= Max Blouw =

Canadian zoologist

Max Blouw (born 1951) was the president and vice-chancellor of Wilfrid Laurier University. He was inducted into this position on September 1, 2007. After serving two 5 year terms, Blouw stepped down and was replaced by Deborah MacLatchy.

==Early life==
Blouw was born in the Netherlands in 1951. He later moved to Canada as a child in 1957 and became a Canadian citizen in 1963. In 1972, he obtained a Bachelor of Science degree from the University of Manitoba. Five years later, he received his Master of Science degree in zoology, once again from the University of Manitoba, in 1977. Blouw later earned his PhD in biology from the University of New Brunswick in 1982.

==Career==
Blouw began his career as a biologist in the Department of Fisheries and Oceans in Winnipeg, Manitoba. He later went on to teach biology at St. Francis Xavier University and zoology at the University of British Columbia. Blouw arrived at the University of Northern British Columbia in 1995 as a professor of biology. In 1997, he joined the university's administration in the position of the associate vice-president and dean of graduate studies. Three years later in 2000, Blouw was named vice-president of research. He is a member of the Natural Sciences and Engineering Research Council, and acts as an "executive council member and as chair of its prestigious award selection committees and committee on grants and scholarships". The Council recently reappointed Blouw to a second term as the chair of the university advisory group to Industry Canada. He is the recipient of the 2005 Science and Technology Champion Award from the BC Innovation Council "in recognition of his leadership".

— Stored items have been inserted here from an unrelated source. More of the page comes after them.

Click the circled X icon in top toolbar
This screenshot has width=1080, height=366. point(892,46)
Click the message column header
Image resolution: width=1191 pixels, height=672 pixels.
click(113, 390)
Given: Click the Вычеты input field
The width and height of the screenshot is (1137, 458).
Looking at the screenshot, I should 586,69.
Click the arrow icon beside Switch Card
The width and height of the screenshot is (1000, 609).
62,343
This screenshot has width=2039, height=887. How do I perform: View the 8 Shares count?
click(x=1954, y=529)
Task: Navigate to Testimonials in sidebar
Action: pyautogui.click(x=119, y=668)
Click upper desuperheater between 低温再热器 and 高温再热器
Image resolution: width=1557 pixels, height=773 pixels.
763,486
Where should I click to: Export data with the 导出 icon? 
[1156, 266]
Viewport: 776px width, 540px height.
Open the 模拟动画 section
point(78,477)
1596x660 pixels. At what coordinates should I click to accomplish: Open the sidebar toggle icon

On December 19, 2006, Wilfrid Laurier University announced that Blouw was chosen as the university's next president, its seventh. He was chosen unanimously by the university's selection committee to fill this position.

In 2020, he was appointed as a member of the Order of Canada.

==Personal life==
Blouw is married to Lynn, with whom he has two sons: Peter and Carl and they live in Victoria, British Columbia.